Friday, August 05, 2005

Granite

Dang so maybe if you don't know this or you do there is this fancy cooking supplies shop down at Hidden Hills Select Shoppes, like where you can pay upwards of $8.50 for a five-ounce canister of sea salt which came from such preferred salt-having areas as the Inner Balkans. It is called "Granite" and we went into there today, Molly and I, because she got the cooking bug after spending some time at this new falutin' place she has been waitressing at. I didn't know what particular product she was after but I guessed it would come in a fancy box and somebody in a fancy slate-gray "Granite"-embroidered apron over a button-up shirt would sell it to us with a smile and damn serious of a commission. (Never buy anything from a live being is what I always say and I suspect this has saved me a dollar in my time.)

So we got into this place and immediately there are five kinds of thermometers for food or pastry or candy-making, a cheese slicer that was made in China (in China they got basically no cheese at all), and the usual assortment of upscale Micronesian salts. I considered it a bad sign that she immediately picked up a basket as though to procure more than one kind of regional salt and perhaps a limited edition maple-handled boutique pasta-forming implement.

While she was wanderin' around raisin' my blood pressure I tried to cool off by lookin' at their more sensible items such as a dutch oven (keeps heat real well, real long-lastin'), and their knives. I was takin' I guess a pretty long gander at this nice German 8" number when Molly snuck up behind me and said "Why don't you get it!"

I said pretty quick that I didn't want to get it because it cost exactly $120.00, but then she started talking like all this magic kitchen talk about different cuts of meat and carrots and there was this line like "the most dangerous knife is a dull one" and my brain thought that since this knife is expensive it is the knife which will never betray me, that is what I am paying for, a lifetime of safety and happy Thanksgivings where the meat is perfect and I walk out of the kitchen to huge applause, both hands held high, bandage-free. I thought back to that two-dollar Safeway knife I been usin' in the pool house at Ray's, that one where if you try to cut a tomato in half it presses down so hard and bad that eventually the tomato just gives up and forms ketchup, and damn if I didn't buy a DOG GAM KNIFE that cost over a hundred dollars.

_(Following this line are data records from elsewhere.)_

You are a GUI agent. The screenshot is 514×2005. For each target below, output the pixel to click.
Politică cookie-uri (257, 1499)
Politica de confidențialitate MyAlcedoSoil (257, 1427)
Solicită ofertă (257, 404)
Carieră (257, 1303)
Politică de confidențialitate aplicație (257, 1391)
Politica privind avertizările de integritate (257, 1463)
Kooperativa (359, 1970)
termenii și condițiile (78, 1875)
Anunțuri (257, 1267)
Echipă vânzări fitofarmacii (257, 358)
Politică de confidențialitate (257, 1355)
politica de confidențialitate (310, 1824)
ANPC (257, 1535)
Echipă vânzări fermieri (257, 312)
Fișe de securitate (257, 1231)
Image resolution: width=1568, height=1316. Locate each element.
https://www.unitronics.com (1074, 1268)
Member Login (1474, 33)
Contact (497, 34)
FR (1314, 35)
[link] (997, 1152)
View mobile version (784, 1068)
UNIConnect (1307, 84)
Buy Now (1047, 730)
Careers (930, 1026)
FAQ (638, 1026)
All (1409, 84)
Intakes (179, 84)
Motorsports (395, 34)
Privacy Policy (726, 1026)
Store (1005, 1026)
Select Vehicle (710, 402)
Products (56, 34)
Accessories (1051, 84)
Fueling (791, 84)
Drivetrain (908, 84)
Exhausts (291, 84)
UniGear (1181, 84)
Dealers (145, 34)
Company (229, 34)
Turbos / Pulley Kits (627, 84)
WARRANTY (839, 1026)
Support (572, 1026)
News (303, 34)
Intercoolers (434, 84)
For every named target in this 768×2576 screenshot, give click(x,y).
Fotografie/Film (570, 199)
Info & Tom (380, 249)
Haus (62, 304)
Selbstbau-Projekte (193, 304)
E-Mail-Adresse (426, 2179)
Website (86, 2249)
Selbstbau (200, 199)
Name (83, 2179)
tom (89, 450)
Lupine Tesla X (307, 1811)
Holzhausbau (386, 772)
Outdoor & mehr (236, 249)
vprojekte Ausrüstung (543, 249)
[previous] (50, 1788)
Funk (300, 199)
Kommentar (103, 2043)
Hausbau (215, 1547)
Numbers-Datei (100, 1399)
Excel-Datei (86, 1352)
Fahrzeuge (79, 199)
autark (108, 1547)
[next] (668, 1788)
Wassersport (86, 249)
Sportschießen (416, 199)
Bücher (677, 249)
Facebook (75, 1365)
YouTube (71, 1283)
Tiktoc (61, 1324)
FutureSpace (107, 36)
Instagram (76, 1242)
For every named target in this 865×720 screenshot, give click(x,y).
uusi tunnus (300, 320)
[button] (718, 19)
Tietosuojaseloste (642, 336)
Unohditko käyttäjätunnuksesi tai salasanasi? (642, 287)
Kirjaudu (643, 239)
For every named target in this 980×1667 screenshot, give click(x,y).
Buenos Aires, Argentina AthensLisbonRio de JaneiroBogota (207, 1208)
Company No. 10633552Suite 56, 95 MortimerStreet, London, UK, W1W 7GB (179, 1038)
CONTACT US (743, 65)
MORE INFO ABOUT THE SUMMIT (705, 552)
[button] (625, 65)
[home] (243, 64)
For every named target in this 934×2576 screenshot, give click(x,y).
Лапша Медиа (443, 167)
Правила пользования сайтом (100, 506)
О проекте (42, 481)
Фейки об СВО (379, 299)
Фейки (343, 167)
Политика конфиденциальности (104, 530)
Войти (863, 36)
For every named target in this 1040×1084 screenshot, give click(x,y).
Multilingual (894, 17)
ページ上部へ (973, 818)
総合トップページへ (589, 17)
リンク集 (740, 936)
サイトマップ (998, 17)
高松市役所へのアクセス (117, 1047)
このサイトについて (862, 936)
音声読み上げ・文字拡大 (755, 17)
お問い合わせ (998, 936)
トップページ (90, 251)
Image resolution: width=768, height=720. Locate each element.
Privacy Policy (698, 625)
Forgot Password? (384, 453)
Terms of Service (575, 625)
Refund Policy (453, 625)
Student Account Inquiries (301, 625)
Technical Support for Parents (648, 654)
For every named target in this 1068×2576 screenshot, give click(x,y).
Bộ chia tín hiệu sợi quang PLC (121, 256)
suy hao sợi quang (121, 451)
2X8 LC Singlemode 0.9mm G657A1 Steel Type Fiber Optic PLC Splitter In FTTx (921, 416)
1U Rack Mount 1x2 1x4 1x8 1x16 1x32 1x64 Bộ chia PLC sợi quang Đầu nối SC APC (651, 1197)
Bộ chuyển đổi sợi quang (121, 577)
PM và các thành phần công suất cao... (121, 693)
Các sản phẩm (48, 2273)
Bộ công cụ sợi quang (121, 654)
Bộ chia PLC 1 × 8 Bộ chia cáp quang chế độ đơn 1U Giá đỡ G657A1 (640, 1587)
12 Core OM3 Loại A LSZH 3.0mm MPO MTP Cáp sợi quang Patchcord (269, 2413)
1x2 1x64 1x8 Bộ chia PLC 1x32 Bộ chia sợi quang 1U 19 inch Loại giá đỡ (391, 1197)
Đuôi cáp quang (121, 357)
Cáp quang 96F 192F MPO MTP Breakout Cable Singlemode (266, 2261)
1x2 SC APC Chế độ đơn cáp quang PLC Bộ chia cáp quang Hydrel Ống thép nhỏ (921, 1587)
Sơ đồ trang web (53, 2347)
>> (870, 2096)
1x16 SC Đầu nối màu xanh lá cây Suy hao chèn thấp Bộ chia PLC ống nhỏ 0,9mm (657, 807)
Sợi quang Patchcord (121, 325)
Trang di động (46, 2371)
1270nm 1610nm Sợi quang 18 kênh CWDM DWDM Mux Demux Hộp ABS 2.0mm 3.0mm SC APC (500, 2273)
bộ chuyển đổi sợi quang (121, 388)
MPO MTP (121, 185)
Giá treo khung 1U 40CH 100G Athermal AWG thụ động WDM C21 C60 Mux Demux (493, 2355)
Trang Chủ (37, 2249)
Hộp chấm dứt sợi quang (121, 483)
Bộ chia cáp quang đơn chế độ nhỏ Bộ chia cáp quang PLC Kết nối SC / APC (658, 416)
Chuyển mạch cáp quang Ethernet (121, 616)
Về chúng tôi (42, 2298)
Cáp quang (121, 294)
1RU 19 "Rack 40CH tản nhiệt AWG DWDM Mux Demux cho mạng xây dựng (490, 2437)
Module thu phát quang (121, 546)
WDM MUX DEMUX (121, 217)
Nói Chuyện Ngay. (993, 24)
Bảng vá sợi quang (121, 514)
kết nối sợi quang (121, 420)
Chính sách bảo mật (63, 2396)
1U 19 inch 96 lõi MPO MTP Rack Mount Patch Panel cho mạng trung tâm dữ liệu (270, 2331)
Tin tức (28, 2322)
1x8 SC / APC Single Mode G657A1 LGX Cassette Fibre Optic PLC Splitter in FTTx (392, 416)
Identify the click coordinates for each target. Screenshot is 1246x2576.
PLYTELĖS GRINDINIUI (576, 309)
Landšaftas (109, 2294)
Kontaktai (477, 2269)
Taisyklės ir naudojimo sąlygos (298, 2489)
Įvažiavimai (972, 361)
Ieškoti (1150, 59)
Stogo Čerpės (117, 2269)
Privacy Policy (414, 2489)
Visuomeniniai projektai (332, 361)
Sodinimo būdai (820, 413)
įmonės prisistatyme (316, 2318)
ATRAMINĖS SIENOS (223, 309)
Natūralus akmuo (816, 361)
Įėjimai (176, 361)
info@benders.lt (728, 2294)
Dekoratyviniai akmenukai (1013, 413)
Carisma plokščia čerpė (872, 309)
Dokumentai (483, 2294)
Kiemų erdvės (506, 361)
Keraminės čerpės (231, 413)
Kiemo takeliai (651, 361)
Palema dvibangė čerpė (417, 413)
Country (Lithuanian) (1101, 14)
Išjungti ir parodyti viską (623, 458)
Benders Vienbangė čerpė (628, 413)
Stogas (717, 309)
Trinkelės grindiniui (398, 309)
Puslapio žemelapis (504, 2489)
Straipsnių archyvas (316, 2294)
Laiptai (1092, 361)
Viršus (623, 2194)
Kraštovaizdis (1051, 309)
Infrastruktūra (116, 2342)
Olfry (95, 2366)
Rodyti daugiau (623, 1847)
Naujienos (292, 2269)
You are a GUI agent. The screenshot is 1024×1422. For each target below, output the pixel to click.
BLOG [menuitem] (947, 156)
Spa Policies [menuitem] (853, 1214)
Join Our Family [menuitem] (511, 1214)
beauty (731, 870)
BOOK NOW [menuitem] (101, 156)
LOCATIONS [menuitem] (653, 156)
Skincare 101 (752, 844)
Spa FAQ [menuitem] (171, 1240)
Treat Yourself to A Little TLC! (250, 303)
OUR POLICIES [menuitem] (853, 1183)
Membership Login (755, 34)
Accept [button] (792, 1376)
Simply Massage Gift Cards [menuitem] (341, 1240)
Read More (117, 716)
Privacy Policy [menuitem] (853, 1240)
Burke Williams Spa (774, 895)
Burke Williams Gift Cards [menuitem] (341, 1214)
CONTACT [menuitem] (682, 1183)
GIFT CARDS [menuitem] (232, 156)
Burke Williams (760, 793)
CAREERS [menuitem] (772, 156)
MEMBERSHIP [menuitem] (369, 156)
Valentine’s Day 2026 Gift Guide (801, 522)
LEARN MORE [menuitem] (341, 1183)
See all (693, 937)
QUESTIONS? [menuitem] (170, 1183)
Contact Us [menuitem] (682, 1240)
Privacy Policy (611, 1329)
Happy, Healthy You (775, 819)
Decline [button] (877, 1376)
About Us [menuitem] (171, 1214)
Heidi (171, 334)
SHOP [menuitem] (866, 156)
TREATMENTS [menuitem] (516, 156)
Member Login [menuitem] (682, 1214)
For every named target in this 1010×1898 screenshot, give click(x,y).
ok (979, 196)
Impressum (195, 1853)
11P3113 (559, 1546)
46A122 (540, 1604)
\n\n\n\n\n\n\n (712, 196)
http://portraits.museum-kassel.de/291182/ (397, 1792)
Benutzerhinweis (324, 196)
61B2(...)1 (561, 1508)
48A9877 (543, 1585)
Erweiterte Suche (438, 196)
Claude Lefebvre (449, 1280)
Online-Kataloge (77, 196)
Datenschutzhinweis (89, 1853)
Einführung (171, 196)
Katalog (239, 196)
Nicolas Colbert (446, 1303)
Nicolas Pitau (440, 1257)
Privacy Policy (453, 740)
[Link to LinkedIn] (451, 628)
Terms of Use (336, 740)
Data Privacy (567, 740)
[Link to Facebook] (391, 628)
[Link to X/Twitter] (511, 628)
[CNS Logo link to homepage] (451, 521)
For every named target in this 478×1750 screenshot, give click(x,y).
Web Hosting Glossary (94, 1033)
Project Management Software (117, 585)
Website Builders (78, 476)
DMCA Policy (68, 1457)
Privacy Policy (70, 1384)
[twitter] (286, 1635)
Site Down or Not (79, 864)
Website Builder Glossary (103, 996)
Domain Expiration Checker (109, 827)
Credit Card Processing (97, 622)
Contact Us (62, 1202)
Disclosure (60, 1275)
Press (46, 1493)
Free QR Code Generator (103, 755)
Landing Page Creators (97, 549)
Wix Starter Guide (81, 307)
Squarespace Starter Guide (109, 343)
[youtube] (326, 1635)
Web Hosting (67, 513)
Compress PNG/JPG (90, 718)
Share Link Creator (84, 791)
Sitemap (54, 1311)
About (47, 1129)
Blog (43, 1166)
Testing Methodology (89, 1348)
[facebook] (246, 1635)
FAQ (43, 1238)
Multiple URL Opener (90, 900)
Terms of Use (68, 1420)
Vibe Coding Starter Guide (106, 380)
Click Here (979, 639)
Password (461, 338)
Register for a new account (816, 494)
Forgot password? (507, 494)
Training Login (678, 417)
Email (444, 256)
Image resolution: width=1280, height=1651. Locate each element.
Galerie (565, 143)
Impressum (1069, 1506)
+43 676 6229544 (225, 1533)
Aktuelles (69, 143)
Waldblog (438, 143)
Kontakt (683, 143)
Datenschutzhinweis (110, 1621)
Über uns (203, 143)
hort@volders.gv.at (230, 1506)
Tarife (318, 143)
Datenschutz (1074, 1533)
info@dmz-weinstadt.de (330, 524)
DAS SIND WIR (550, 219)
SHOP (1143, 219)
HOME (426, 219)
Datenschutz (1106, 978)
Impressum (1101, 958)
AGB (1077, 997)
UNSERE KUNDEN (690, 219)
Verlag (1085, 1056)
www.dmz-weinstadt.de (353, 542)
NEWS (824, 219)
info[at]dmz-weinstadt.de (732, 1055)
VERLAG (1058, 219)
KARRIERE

I got it here next to me at the keyboard now, and it's a heavy old thing. It's got like this kind of "activity" around it, you know, like an automatic transmission car that rolls slowly forward even though you are not pressing on the gas. It wants to cut things. Man how do the Germans do this. I know they sit around and talk about perfection for hours but damn they can shape inanimate steel to want to move forward. It is like having a basic earthworm beside me, only it is a worm that seems like it might be able to learn and hate, and if I look away it might be gone about its duty. Nobody ever said it would be easy owning a hundred dollar knife.

Oh and for her part Molly bought this fancy vanilla extract for using in cookies, it was like five bucks so I just tacked it onto my bill even though I knew nothing about it in advance.